Nonetheless, surely cheaper call charges are likely to melt the Great British public's scepticism about the internet? Not really, because as Spencer-Jones points out, players in the telephony market are fighting a fiercely competitive war that is already driving standard telephone charges down. Income from fixed-line phones is likely to dwindle, with some analysts predicting that over the next five years, the international direct dial sector will be worth 75 per cent less than today in revenue terms.
"Phone calls are already pretty cheap. You've already seen that, while BT's rate to America was 25p to 26p, with a BT Together type thing it is now only a couple of pence. The economies can be made partly because people can buy big chunks of internet type bandwidth or IP based bandwidth and run a lot of phone conversations down it," he explained.
"Yes, this new technology is there. And yes, it will erode income from traditional phone calls, and that's why suppliers like BT are getting into lots of other services around telephony. Pure telephony is going to get cheaper," he added.
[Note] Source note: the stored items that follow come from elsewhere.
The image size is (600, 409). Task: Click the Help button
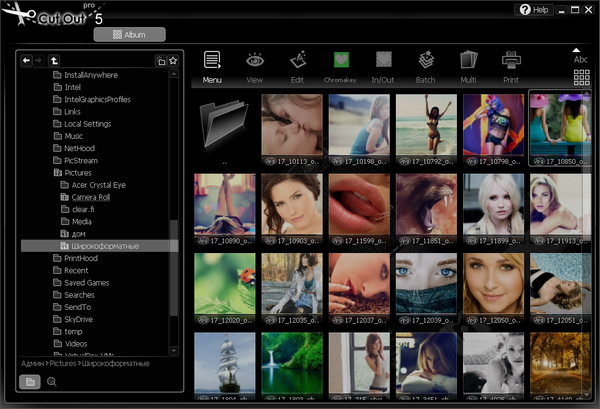click(535, 9)
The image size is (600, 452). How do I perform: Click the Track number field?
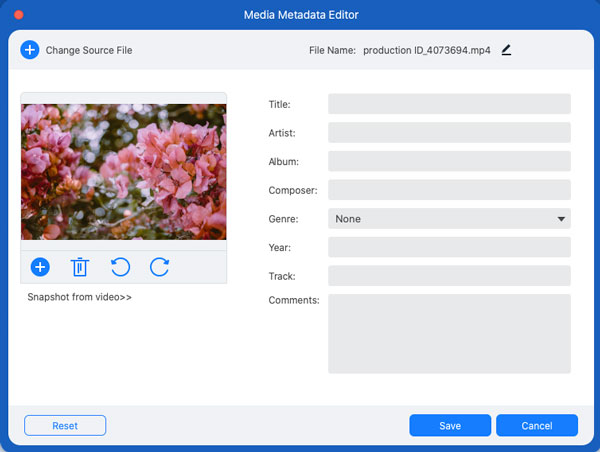coord(448,276)
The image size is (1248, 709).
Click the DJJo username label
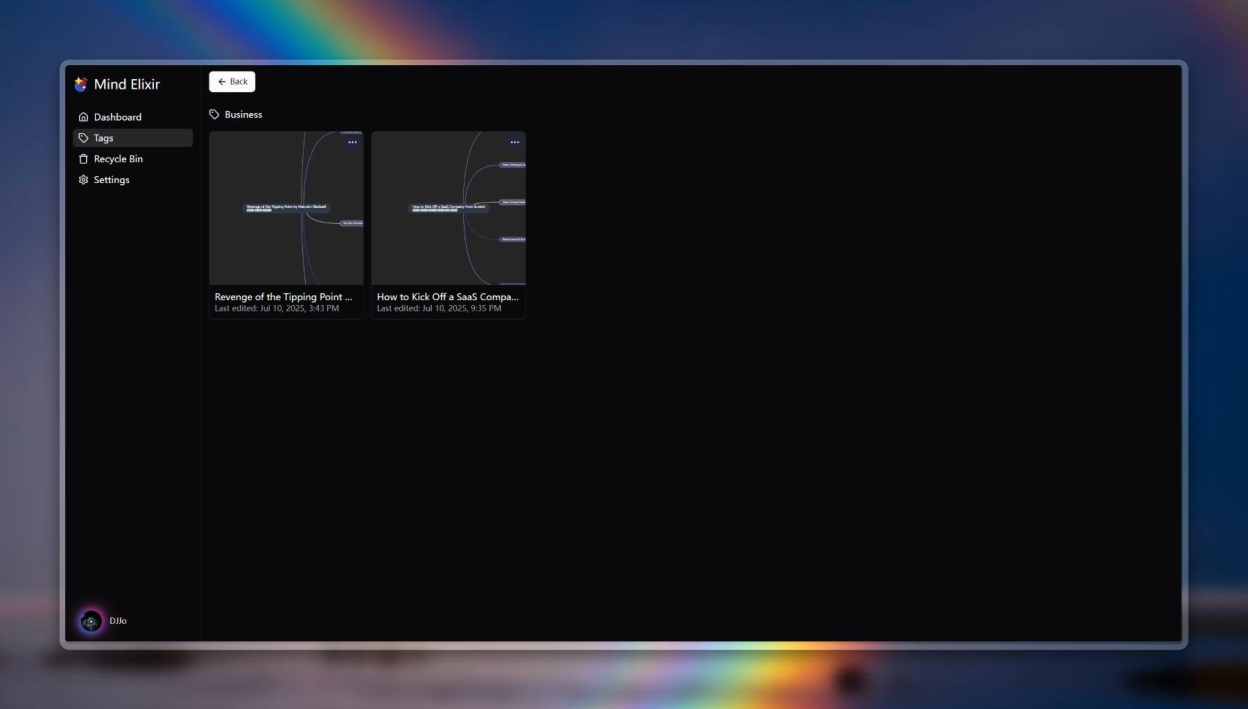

So even though companies like BT are repositioning themselves, vendors such as HearMe, Go2Call and PC2C are likely to have an impact on the bread-and-butter income sources of traditional telcos. BT claims its executives are not lying awake at night, sweating over the new voice software, however.
"Voice over IP (VoIP) is something that BT is extremely prominent in," said a BT spokesman. "We have the world's first carrier grade countrywide VoIP network in Spain, for example. It's the world's first. We have done it from an absolute clean sheet, an all-managed IP network."
"It is not how you would do it starting with pieces of the internet. We are not using the internet, we are just using IP. Most of the effects of VoIP will not cut into PSDN traffic any more than mobile has cut into PSDN. It's just created a bigger market. And we have been selling VoIP's to the corporate market for the last couple of years," he added.
On the case
But while it appears that BT is already on the case, it argues that using VoIP software simply for phone calls is a waste of time.
"To use it for just point-to-point voice calls is a waste of it. The real advantage of it is when you integrate it with other internet applications. We know that four out of five web transactions in ecommerce land are failing because customers need more information, or they are confused, or they don't understand what's going on," said the BT spokesman.
"But if you have an IP enabled call centre, and your customer gets to a certain point and they don't know what to do, they hit a button on the screen that says 'need help click here' and you are immediately connected by a voice connection to somebody who can explain to you what's going on," he added.
Such an argument would appear to be backed up by HearMe, which declined to pitch itself as a company offering cheap rate calls when it launched its multimedia, multi-million dollar advertising campaign in the US more than a month ago.
Its TV ads portrayed monks in a monastery whose vow of silence is broken after they're exposed to a laptop running the company's live voice software. The message appears to be that live voice makes the net more 'human', which correlates with BT's view that the development of ecommerce is being hampered by a lack of human interaction. But the ad also pitched the idea that voice software will change the web experience in the same way that 'talkies' changed the movies.
For the moment, anyway, the fact that the internet is still based on IPv4 means that using voice software for telephone calls demands a certain degree of patience from users. As the BT spokesman said: "In the commercial space, VoIP over the public internet is ropy. IP is not fundamentally good for real-time communications because the essence of IP networks is that the stuff comes in bunches and is load dependent."
This explains why users only receive half of a RealAudio broadcast, for example, if there is a lot of traffic. But if and when IPv6 becomes universal, calls may be less ropy because the protocol would enable an entire stream to be sent through at half the expected quality rather than as now, cutting a whole broadcast in half.
While industry observers agree that VoIP software is now mature, the limitations of the internet itself and current desktop technology mean its appeal as a cheap vehicle for phone calls is limited. As an application, however, it may completely change the way we think about the web and what we do with it.